> **WORK TO BE COMPLETED**
In your copy of the listing below, reproduce each word exactly and include no pictures.

> **DATA TO EXAMINE**

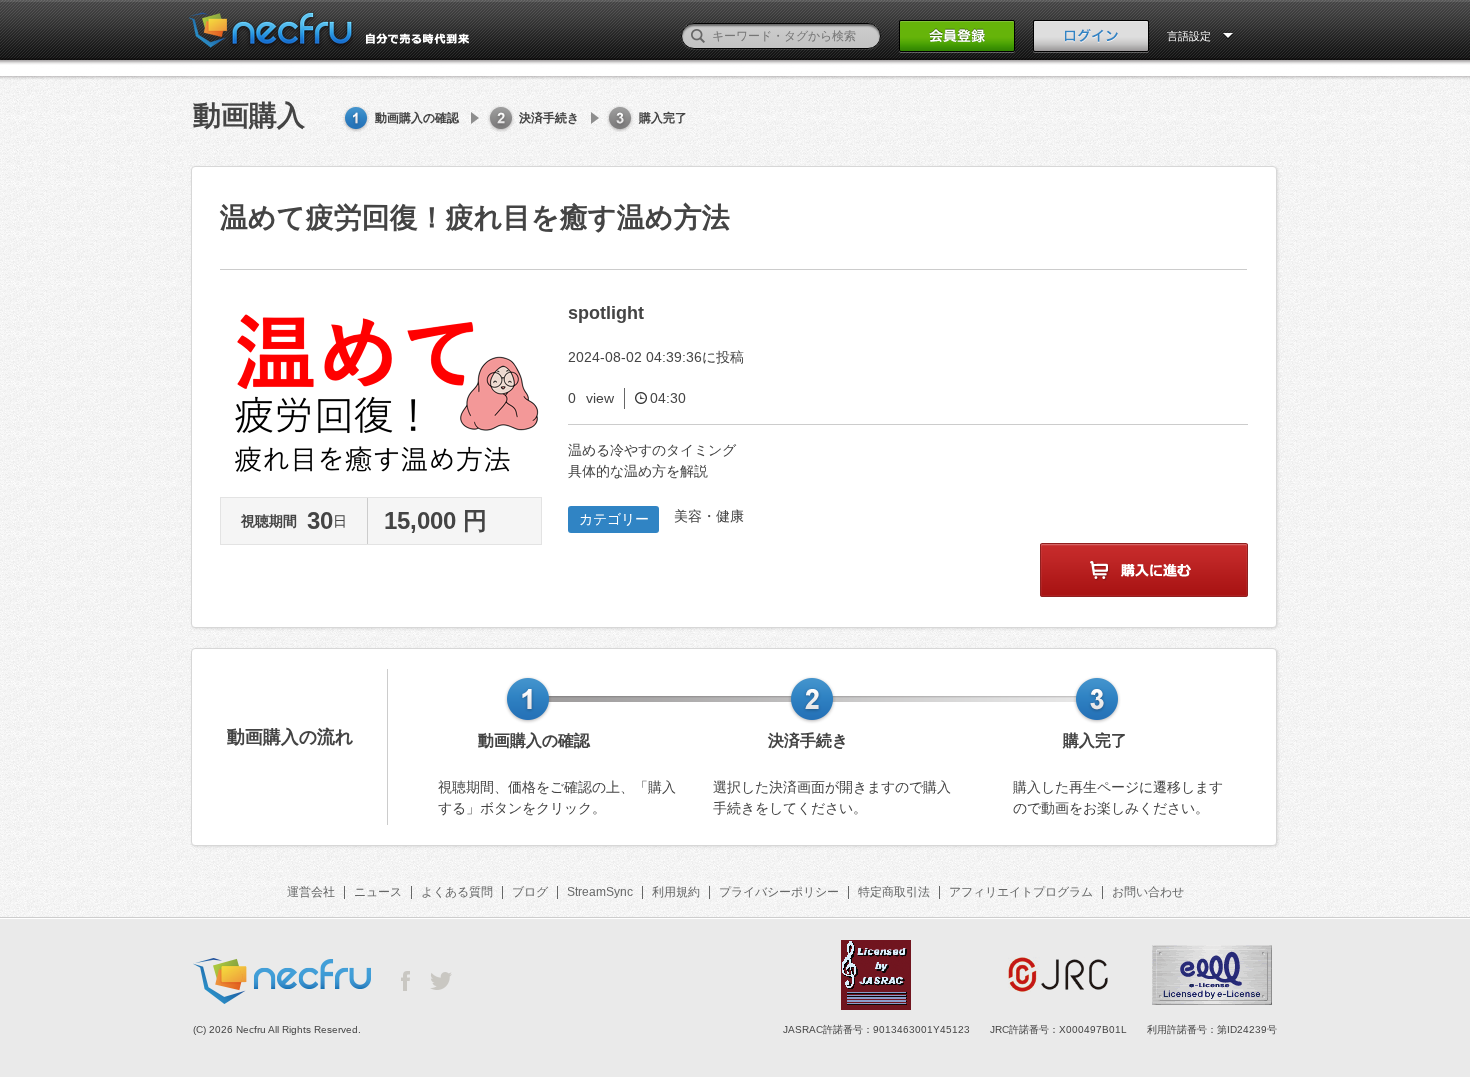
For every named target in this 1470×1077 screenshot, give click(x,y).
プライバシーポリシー (779, 892)
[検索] (698, 36)
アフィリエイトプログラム (1021, 892)
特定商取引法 (894, 892)
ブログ (530, 892)
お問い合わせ (1148, 892)
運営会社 (311, 892)
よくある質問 (457, 892)
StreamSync (600, 892)
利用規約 (676, 892)
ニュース (378, 892)
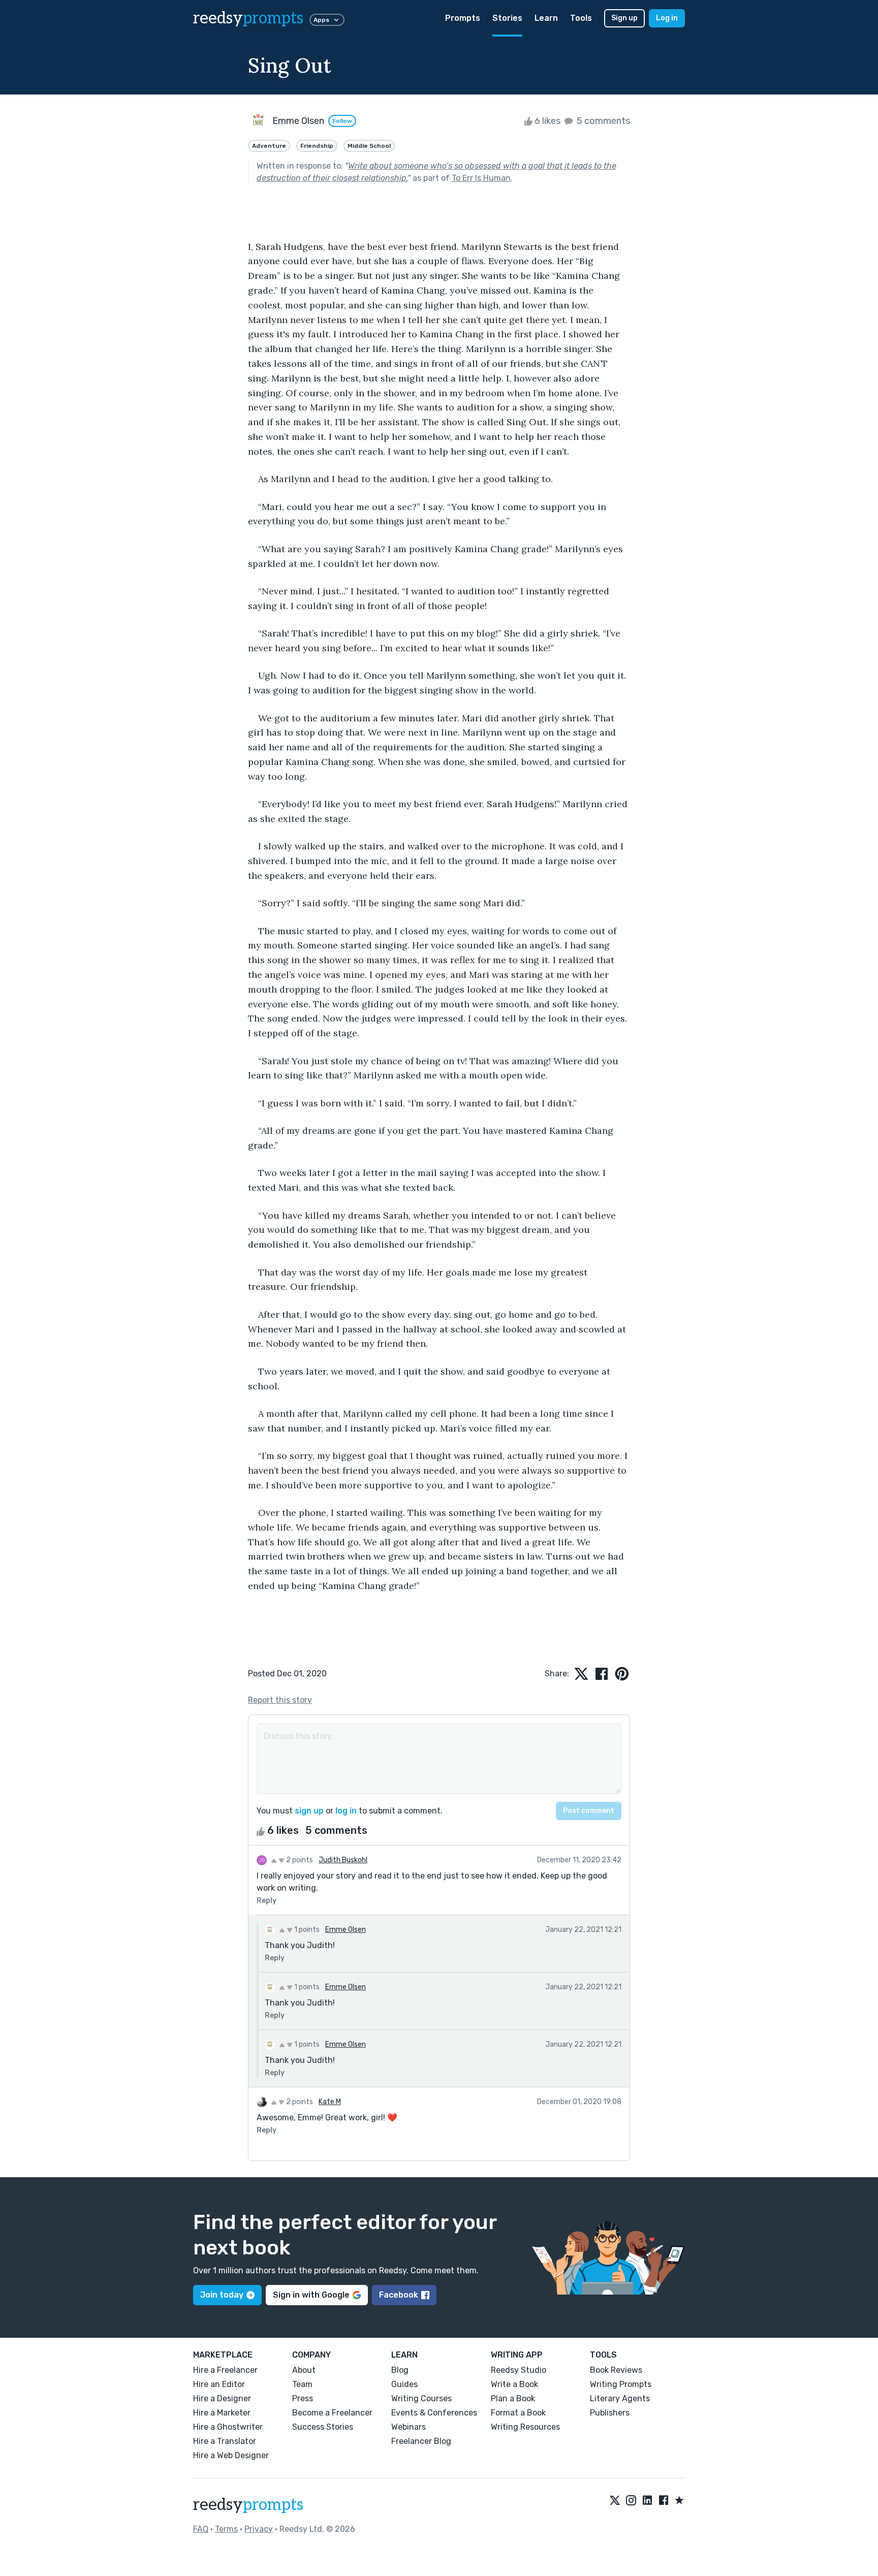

> **ANSWER TO THIS TASK**
For every named target in this 1470×1077 screenshot, give click(x,y).
プライバシーポリシー (779, 892)
[検索] (698, 36)
アフィリエイトプログラム (1021, 892)
特定商取引法 (894, 892)
ブログ (530, 892)
お問い合わせ (1148, 892)
運営会社 (311, 892)
よくある質問 (457, 892)
StreamSync (600, 892)
利用規約 (676, 892)
ニュース (378, 892)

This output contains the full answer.